April McClain Delaney, the freshman Democrat from Maryland's 6th, has filed 85 disclosed stock trades in the last 90 days. That's roughly one trade per business day, counting weekends generously. This week she's in the financial press for selling Morningstar, dumping Clean Harbors, unloading Brown and Brown, and picking up Markel Group, all within a span of days. If you follow Congressional trading disclosures even casually, you've probably seen her name in your feed more than once this week. Eight Google News stories in 24 hours will do that.
The Volume, First
Eighty-five trades in 90 days puts Delaney at the high end of what members of Congress typically report. Most rank-and-file members file a handful of transactions per quarter, often held in broad index funds, often managed by someone else, often accompanied by a statement about blind trusts and financial advisors. Delaney's filings don't suggest someone who's stepped back from the portfolio.
The range on each individual trade is $1,000 to $15,000, which sounds modest until you multiply it out. At 85 transactions, the low end of the total is $85,000 in gross activity. The high end clears $1.2 million. Congressional disclosure rules don't require exact amounts, just bands, so the true figure sits somewhere in that corridor. Her full disclosure record is on Blind Trust.
What She's Selling
The sells this week are a character study. Morningstar got sold twice: once on April 17th and again on April 30th. Morningstar is a financial data and research company. Clean Harbors is an environmental services firm. Paychex is payroll and HR software. Brown and Brown is insurance brokerage.
She also sold C.H. Robinson Worldwide on April 24th, in the $15,000 to $50,000 band, which is the single largest disclosed transaction in this window. C.H. Robinson is a freight and logistics broker, and the tariff environment has not been kind to that sector's outlook in 2026. The trade cleared on April 24th. Readers can check the news calendar for that week themselves.
What She's Buying
Markel Group came in on April 30th. Markel is a specialty insurance holding company, essentially a smaller Berkshire Hathaway with a similar structure. TransDigm Group (TDG) got two separate purchases: April 20th and April 29th. TransDigm manufactures aerospace components, almost exclusively for defense and commercial aviation.

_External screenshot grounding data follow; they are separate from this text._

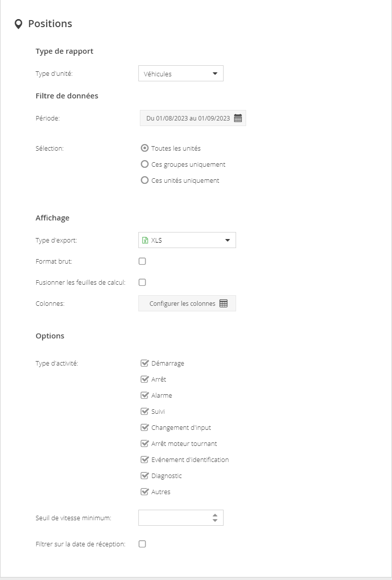
Task: Enable the Format brut checkbox
Action: (x=142, y=261)
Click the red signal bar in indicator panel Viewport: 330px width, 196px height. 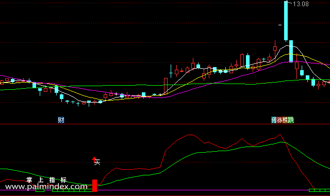pos(95,186)
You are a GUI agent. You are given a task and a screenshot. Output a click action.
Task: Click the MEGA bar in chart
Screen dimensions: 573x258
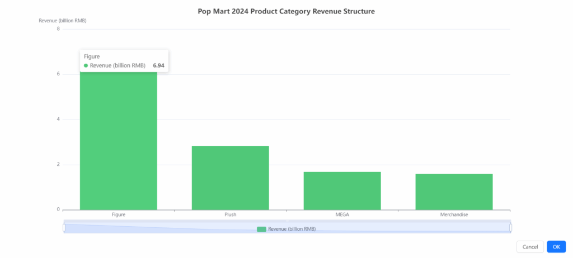(342, 190)
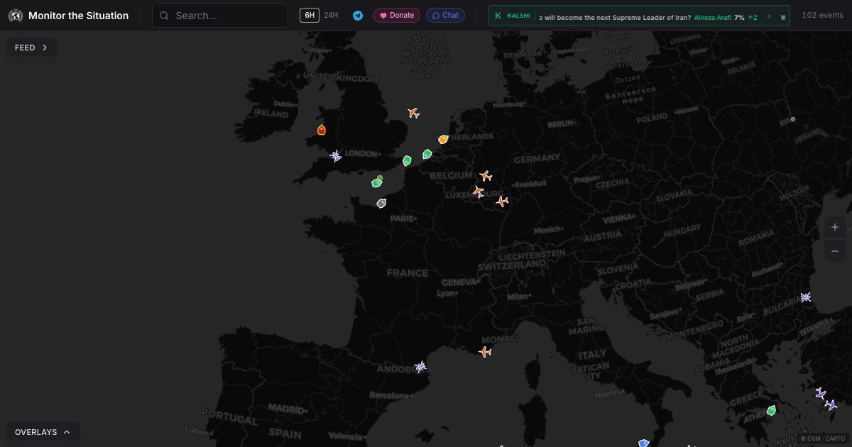The image size is (852, 447).
Task: Select the airplane marker near Amsterdam
Action: [x=413, y=112]
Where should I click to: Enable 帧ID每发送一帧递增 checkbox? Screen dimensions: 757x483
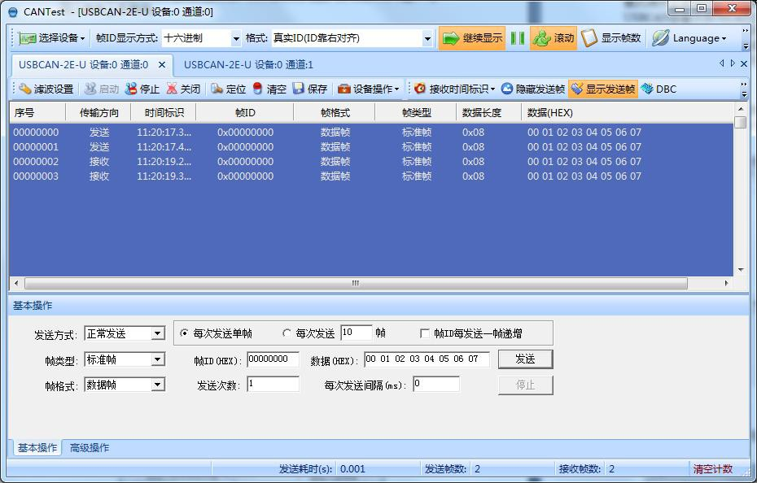[x=425, y=333]

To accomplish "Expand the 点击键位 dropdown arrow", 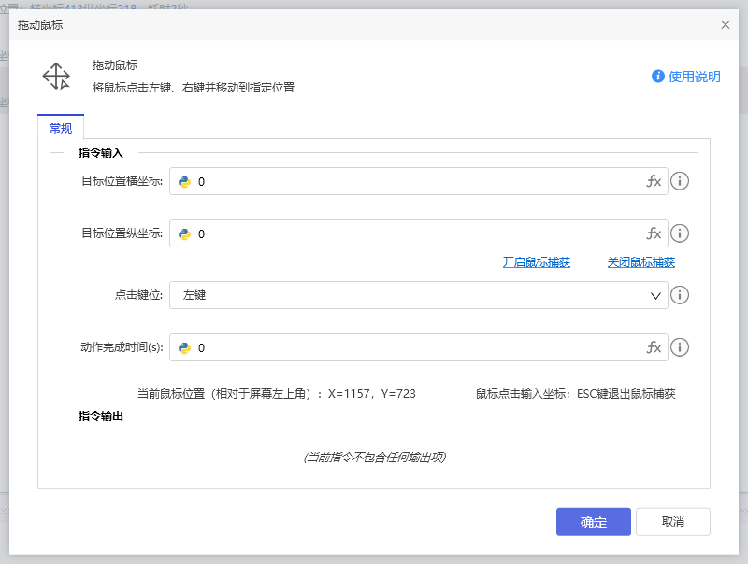I will pyautogui.click(x=655, y=295).
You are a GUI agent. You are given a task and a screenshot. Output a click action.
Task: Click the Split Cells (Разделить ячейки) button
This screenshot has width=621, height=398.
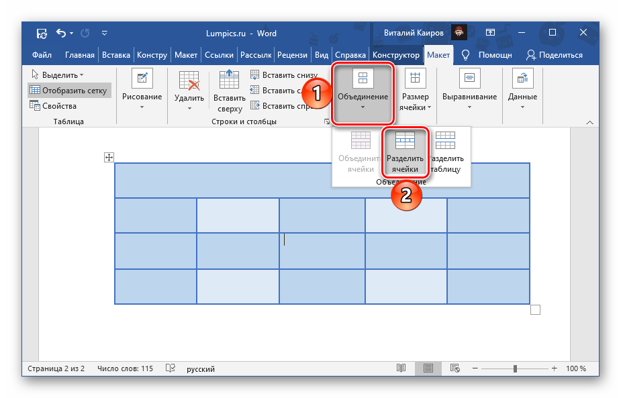coord(405,152)
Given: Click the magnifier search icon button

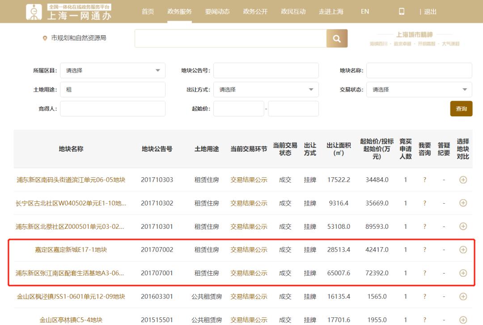Looking at the screenshot, I should tap(337, 38).
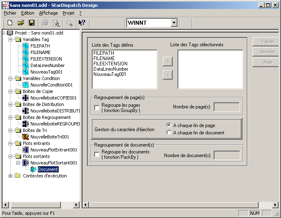The width and height of the screenshot is (281, 218).
Task: Open the Projet menu
Action: 68,13
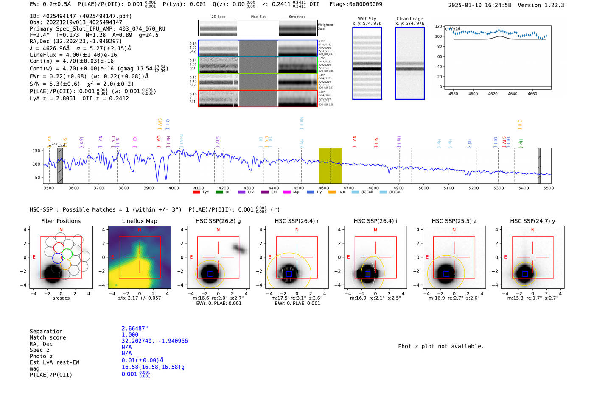Screen dimensions: 594x404
Task: Open the Lineflux Map panel
Action: (x=140, y=257)
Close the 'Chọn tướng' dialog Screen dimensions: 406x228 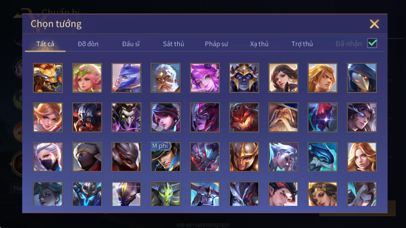pyautogui.click(x=374, y=24)
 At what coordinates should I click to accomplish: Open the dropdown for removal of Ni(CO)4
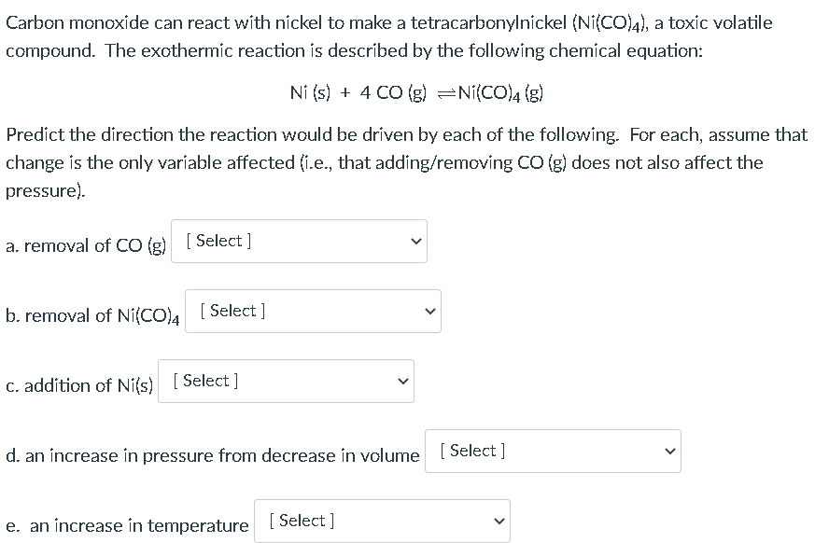click(x=314, y=311)
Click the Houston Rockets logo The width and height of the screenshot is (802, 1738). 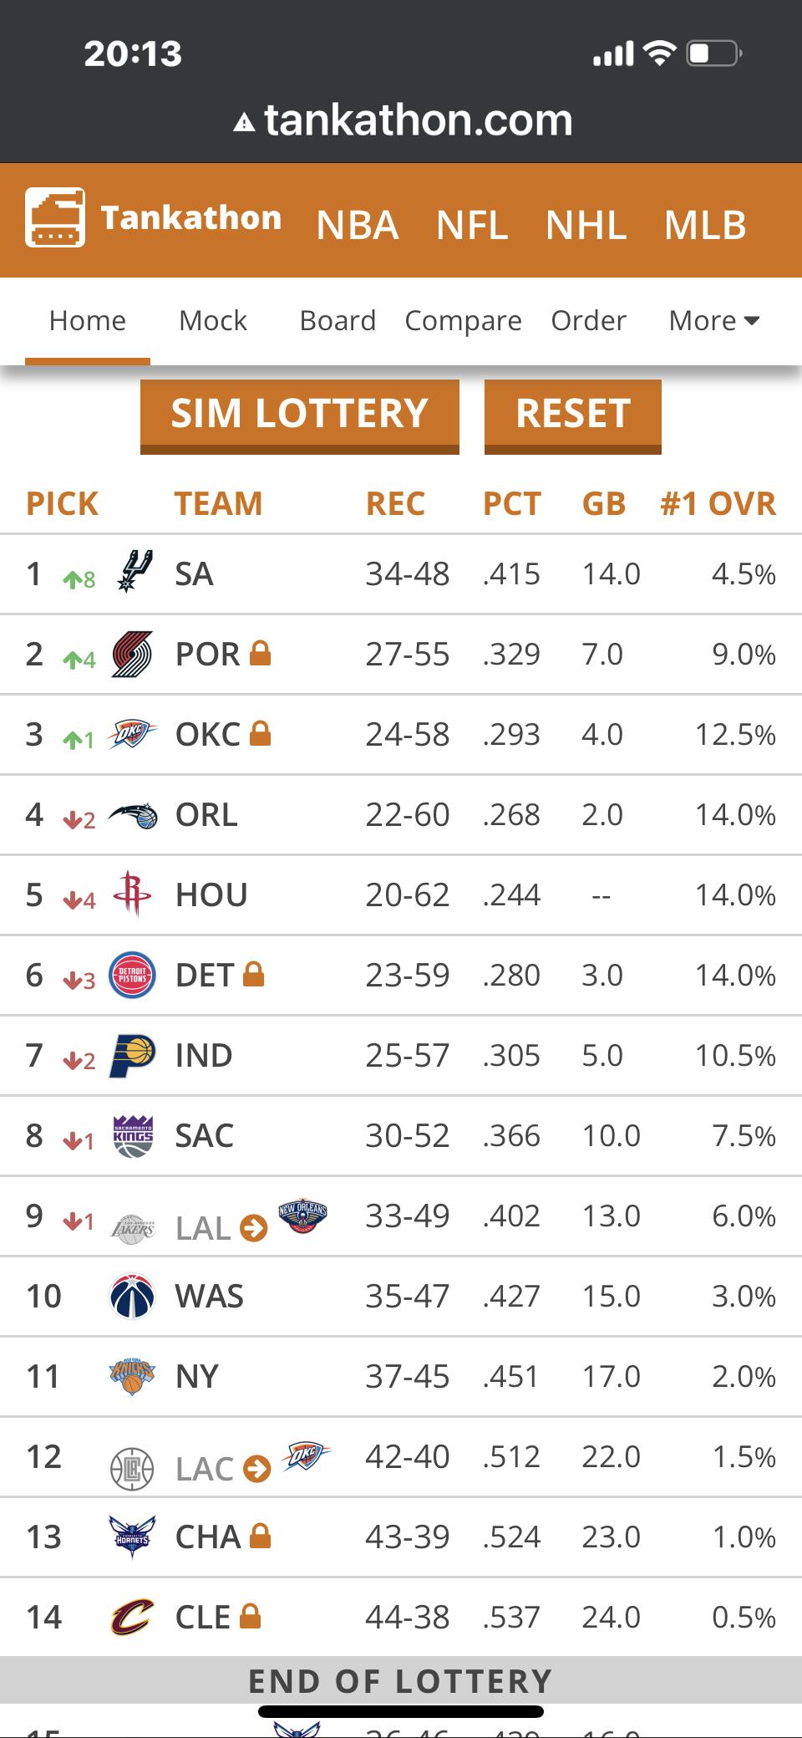coord(132,894)
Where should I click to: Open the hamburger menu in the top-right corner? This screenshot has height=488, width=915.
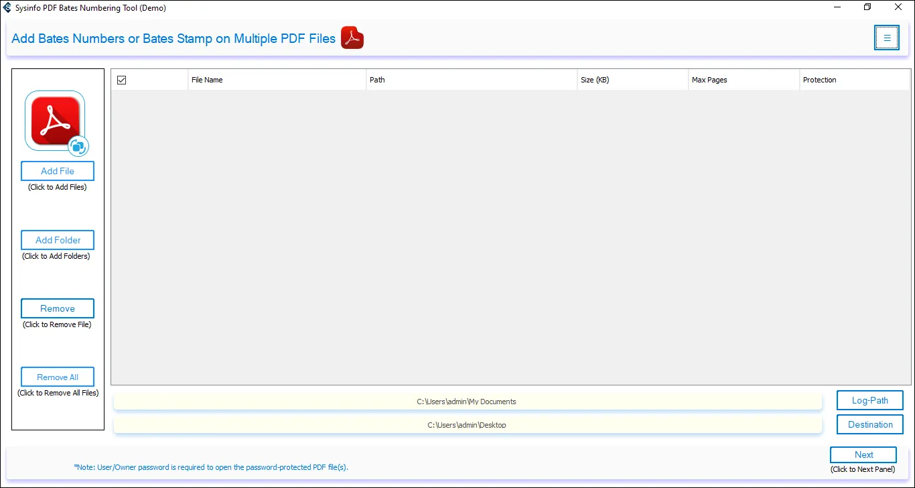coord(886,38)
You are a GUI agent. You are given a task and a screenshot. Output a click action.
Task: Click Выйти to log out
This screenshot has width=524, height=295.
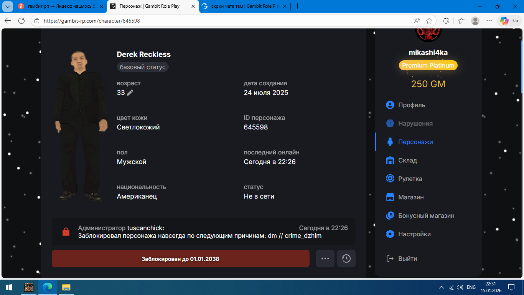click(407, 259)
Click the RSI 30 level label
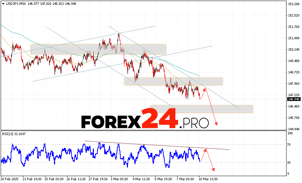The width and height of the screenshot is (302, 183). pos(290,162)
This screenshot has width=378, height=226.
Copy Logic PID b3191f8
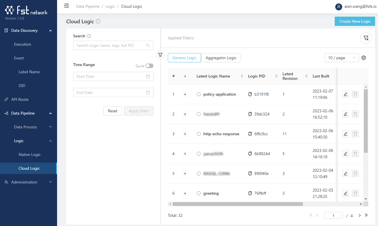point(250,94)
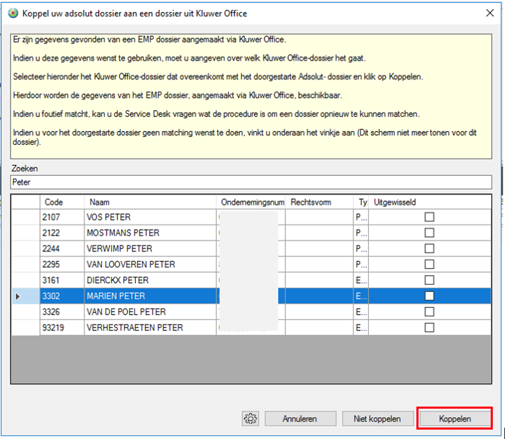Viewport: 505px width, 439px height.
Task: Toggle Uitgewisseld checkbox for MARIEN PETER
Action: click(429, 296)
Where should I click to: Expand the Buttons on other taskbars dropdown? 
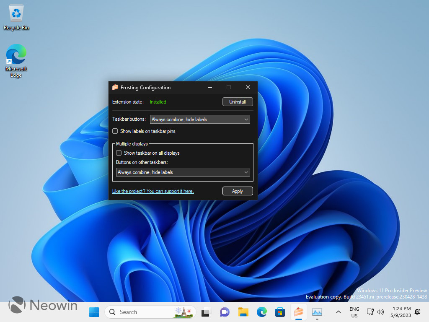click(183, 172)
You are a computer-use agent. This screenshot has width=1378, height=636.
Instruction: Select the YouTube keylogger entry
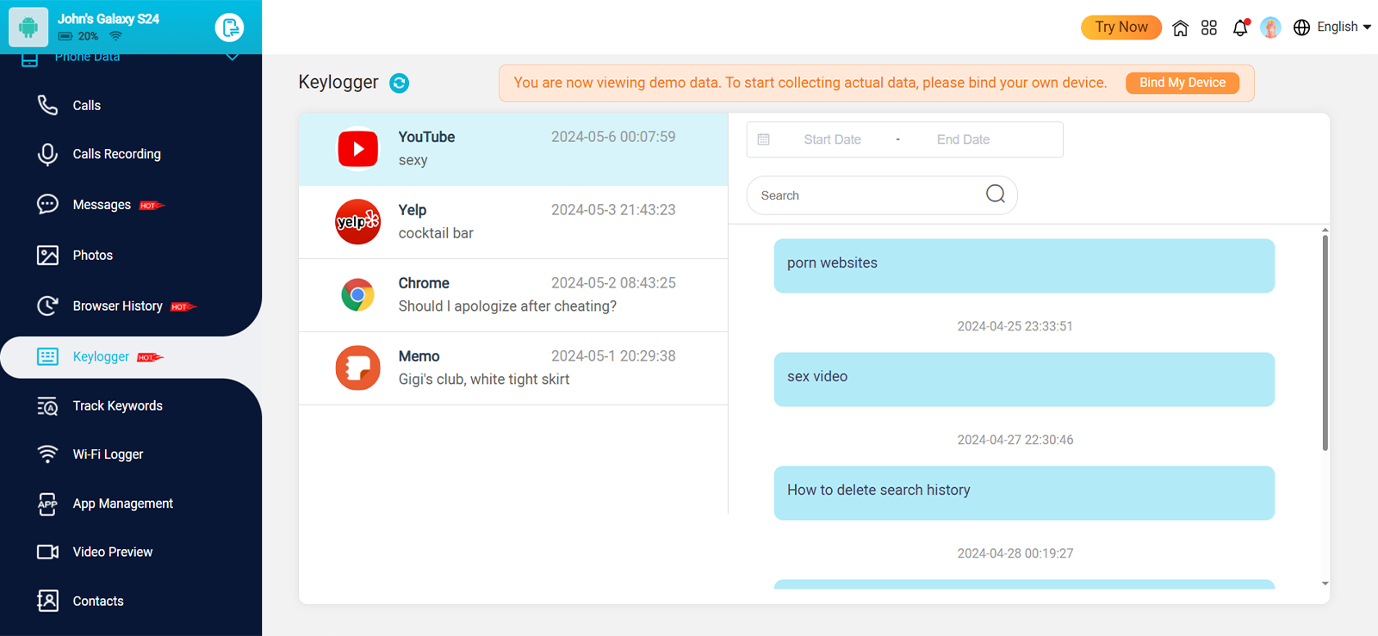513,149
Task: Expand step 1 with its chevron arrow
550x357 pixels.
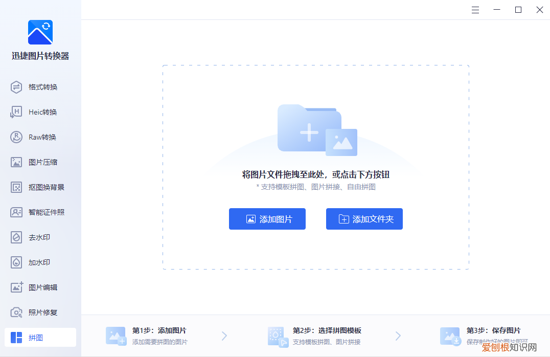Action: (224, 336)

Packaging Corp of America (PKG) also got two bites: April 24th and April 29th. Nasdaq Inc. (NDAQ) got a buy on April 24th.
STERIS, picked up on April 30th, makes sterilization equipment and infection prevention products for healthcare. It's a quiet, durable-demand business. The kind of thing you buy when you're looking for stability.
The buys, as a group, skew toward defensible businesses with pricing power: insurance, aerospace components, packaging, healthcare infrastructure. The sells skew toward things exposed to consumer slowdowns, freight softness, and data subscription churn.
The Rotation Story
Read together, the last two weeks of filings look like a deliberate rotation out of cyclicals and data-service plays and into hard-asset, defense-adjacent, and insurance names. Whether that reflects a view on the macro or a view on something more specific to each company, the disclosure form doesn't say. It just says when, what, and roughly how much.
Members are required to disclose within 45 days of a transaction. They are not required to divest, recuse, abstain, or explain. (Yes, really.)
Her trades in TransDigm Group and C.H. Robinson have already drawn coverage from financial press. TransDigm, in particular, is a company with an unusually high dependence on government defense contracts. A member of Congress buying it twice in nine days is a data point the filing system exists to surface.
Two Purchases That Don't Fit the Pattern
Packaging Corp of America is the outlier. It makes corrugated boxes. Its revenue is closely tied to consumer goods shipping volume and e-commerce throughput. Two purchases in six days, from someone who's simultaneously selling freight logistics exposure in C.H. Robinson, is an interesting pairing. One is upstream packaging supply; one is the transport layer that moves what's inside the packages. She sold the transport. She bought the box. Make of that what you will.
The Pace Is the Story
Eighty-five disclosed trades in 90 days is not the behavior of someone who filed a broad index fund with HR and forgot about it. That's active management, on the record, from someone who sits in the House and has access to committee briefings, member conversations, and the general atmospheric pressure of the legislative calendar that most Americans don't.
The STOCK Act requires disclosure. It does not require stillness.
The receipts are public. Make of them what you make of them.